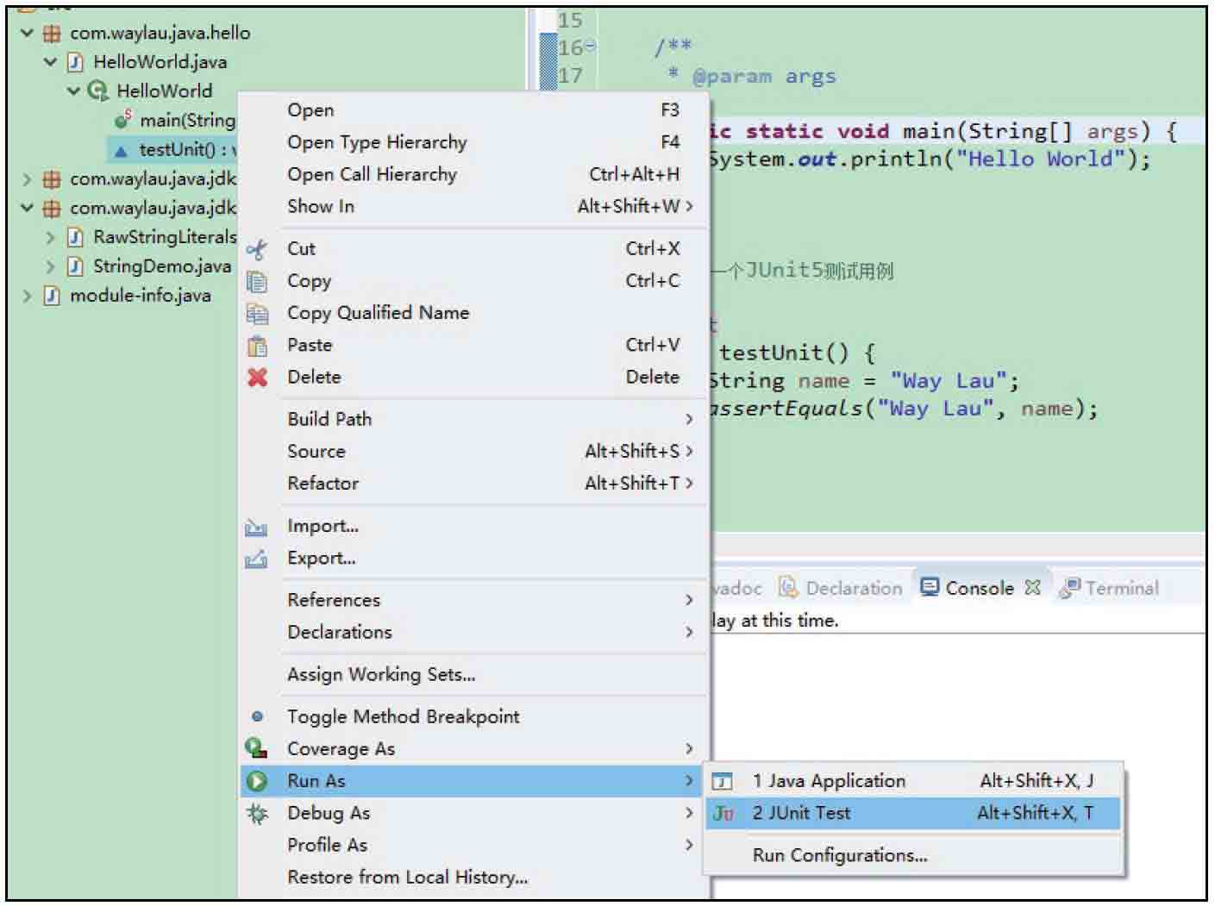Click the JUnit Test icon

coord(723,814)
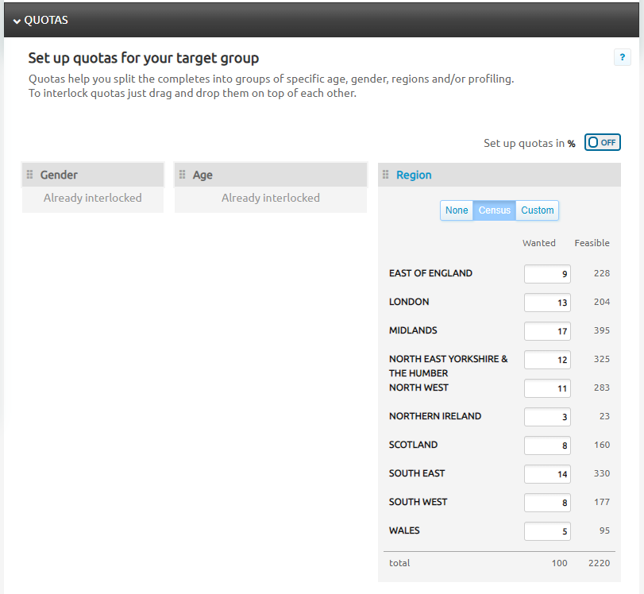Click the Age panel drag handle icon
This screenshot has height=594, width=644.
(x=183, y=175)
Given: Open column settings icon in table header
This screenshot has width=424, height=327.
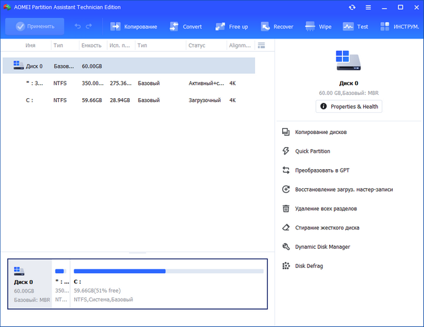Looking at the screenshot, I should click(x=261, y=45).
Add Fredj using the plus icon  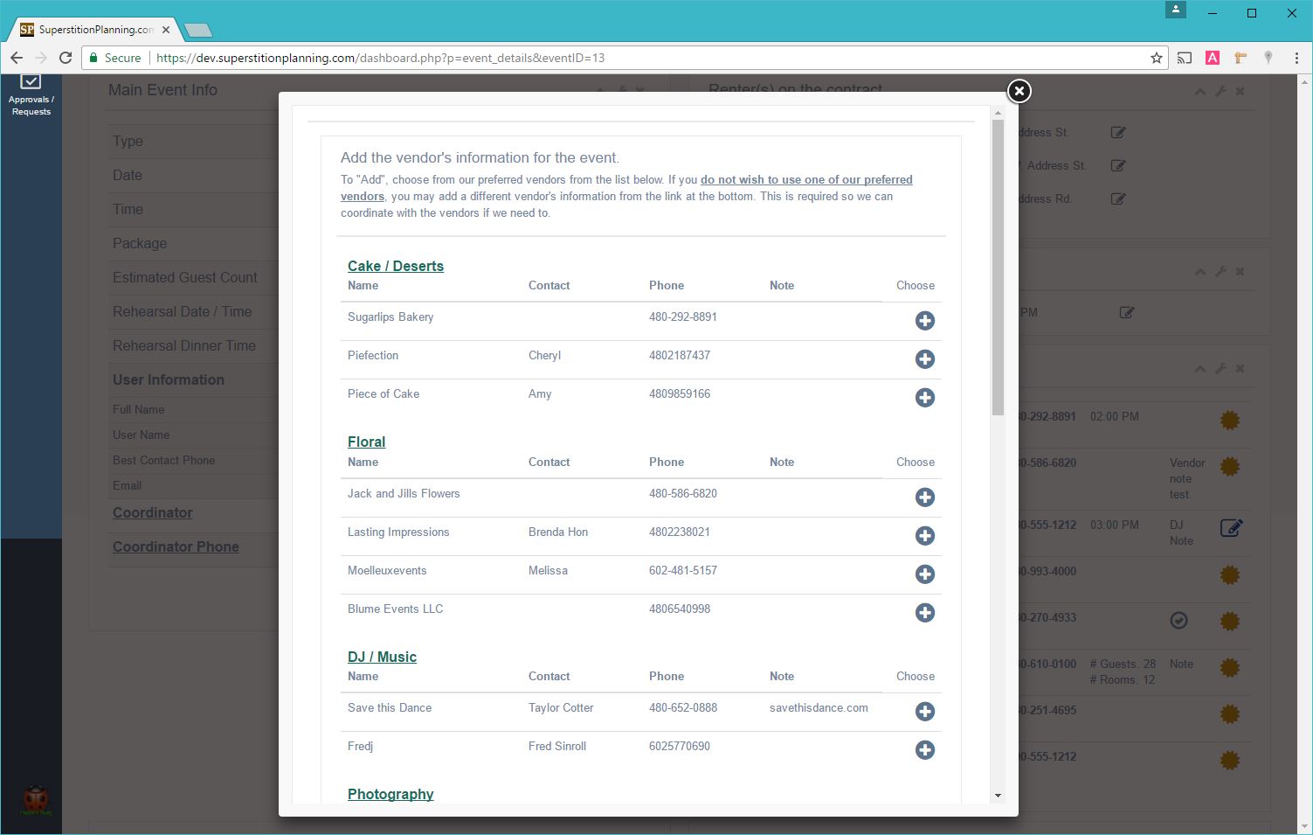tap(924, 750)
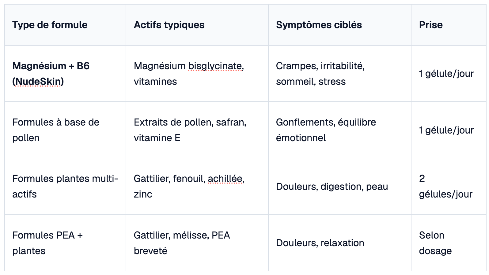Click the '2 gélules/jour' cell
The width and height of the screenshot is (489, 275).
click(x=449, y=186)
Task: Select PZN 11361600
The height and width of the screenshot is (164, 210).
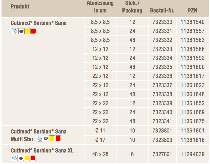Action: 193,67
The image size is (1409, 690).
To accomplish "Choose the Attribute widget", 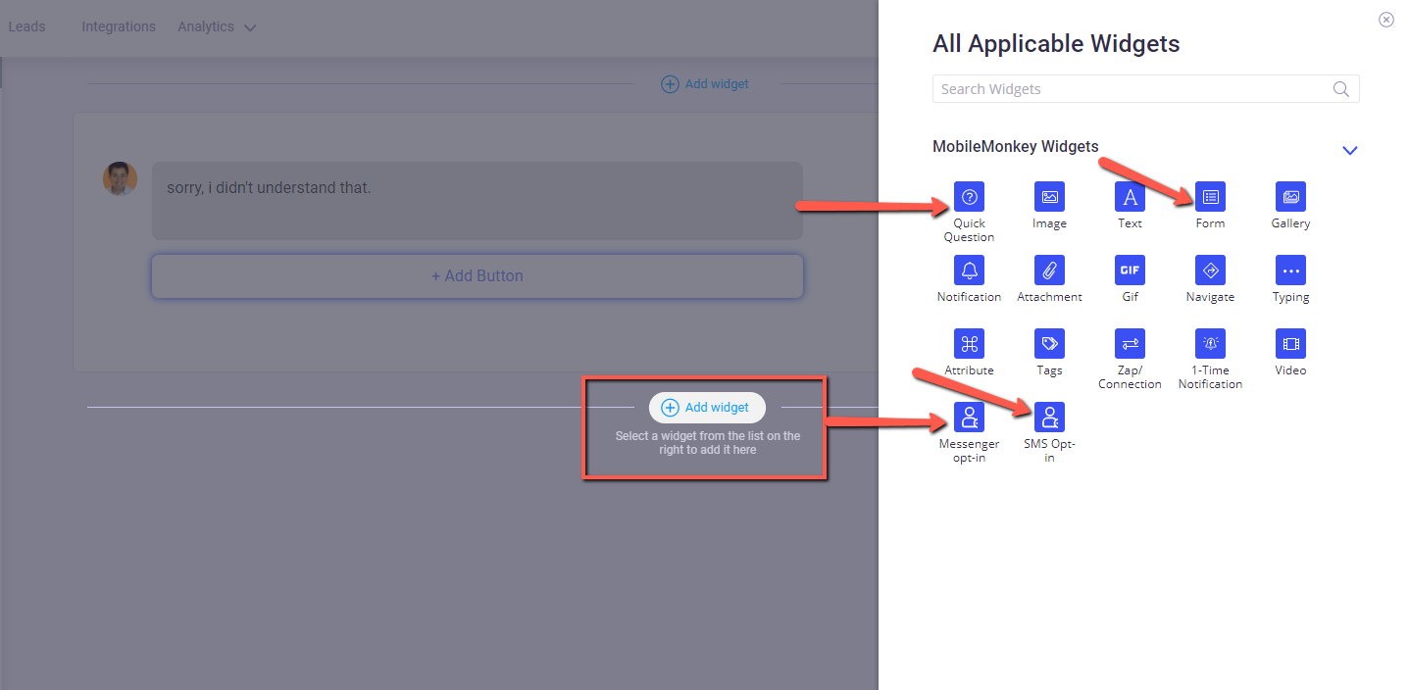I will pos(969,344).
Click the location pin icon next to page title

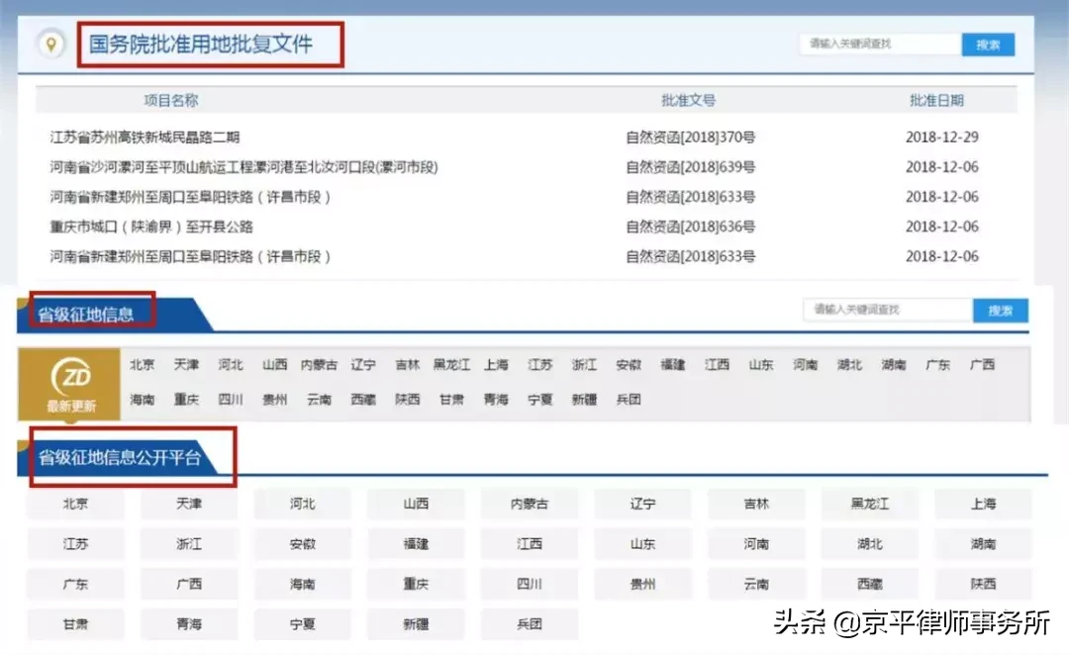50,44
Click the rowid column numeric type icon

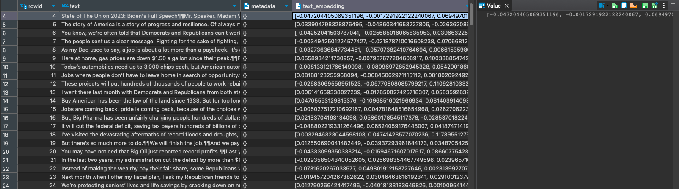(x=23, y=6)
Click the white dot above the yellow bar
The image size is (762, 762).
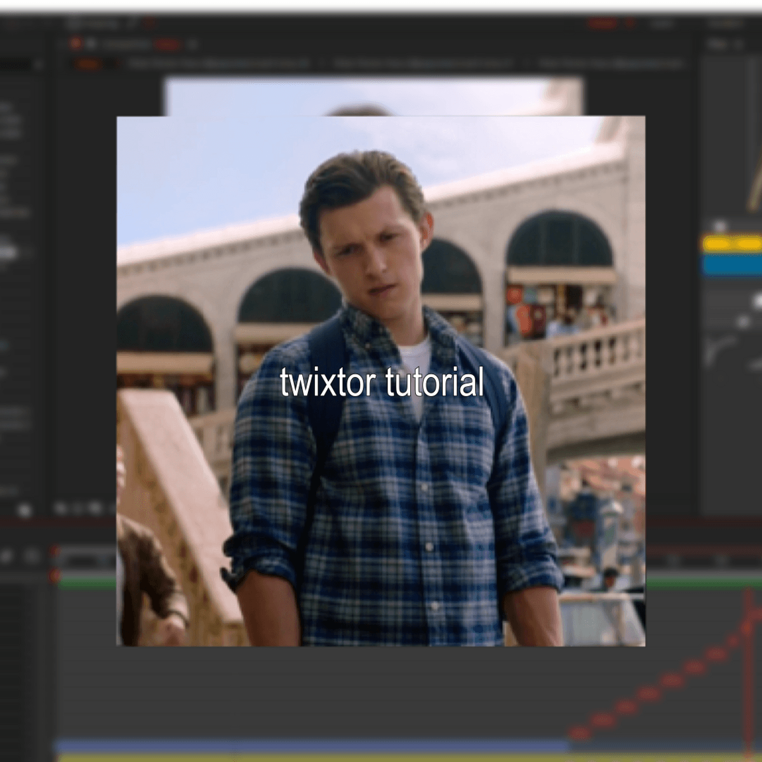719,226
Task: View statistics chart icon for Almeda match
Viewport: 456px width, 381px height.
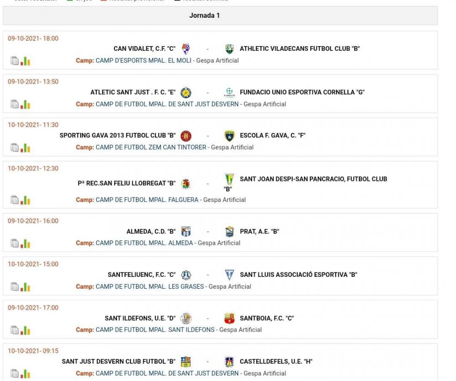Action: (x=25, y=243)
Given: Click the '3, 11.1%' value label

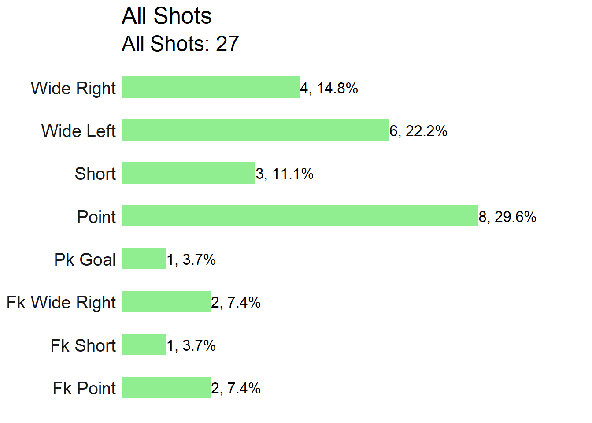Looking at the screenshot, I should [x=285, y=174].
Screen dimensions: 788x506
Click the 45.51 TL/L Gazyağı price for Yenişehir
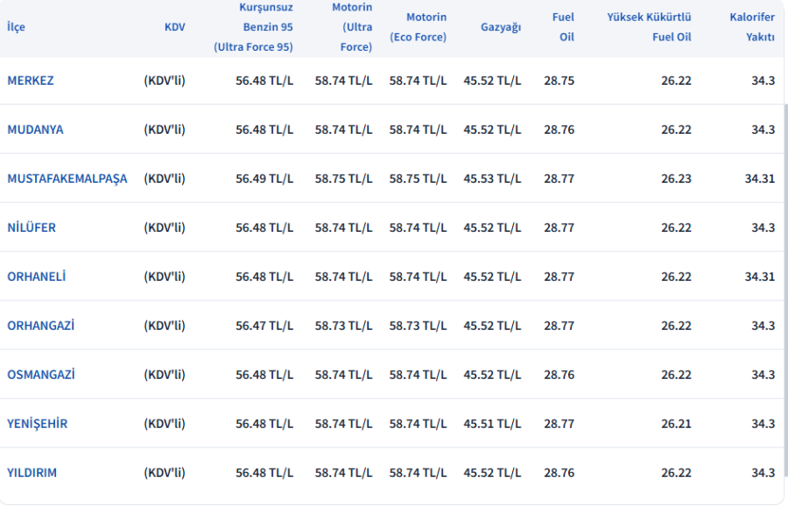click(x=491, y=424)
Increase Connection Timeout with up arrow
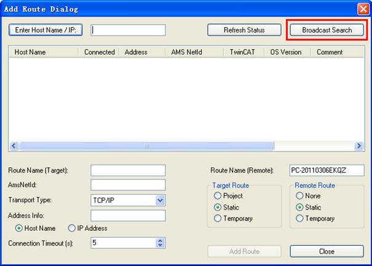Screen dimensions: 372x266 160,240
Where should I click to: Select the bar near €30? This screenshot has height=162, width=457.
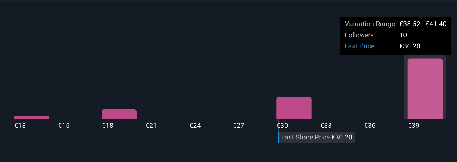(294, 108)
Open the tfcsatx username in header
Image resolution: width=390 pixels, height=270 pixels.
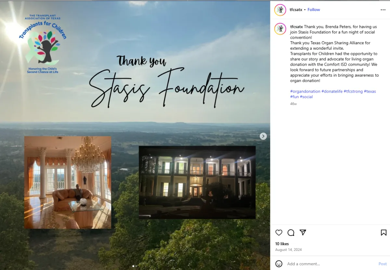(296, 10)
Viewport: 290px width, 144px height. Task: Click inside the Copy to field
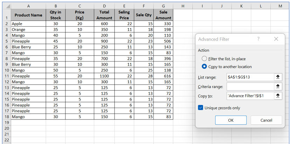250,95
****************
Match on "Open": copy every line in the records that has it.

Given: Open column settings icon in table header
Open the tfcsatx username in header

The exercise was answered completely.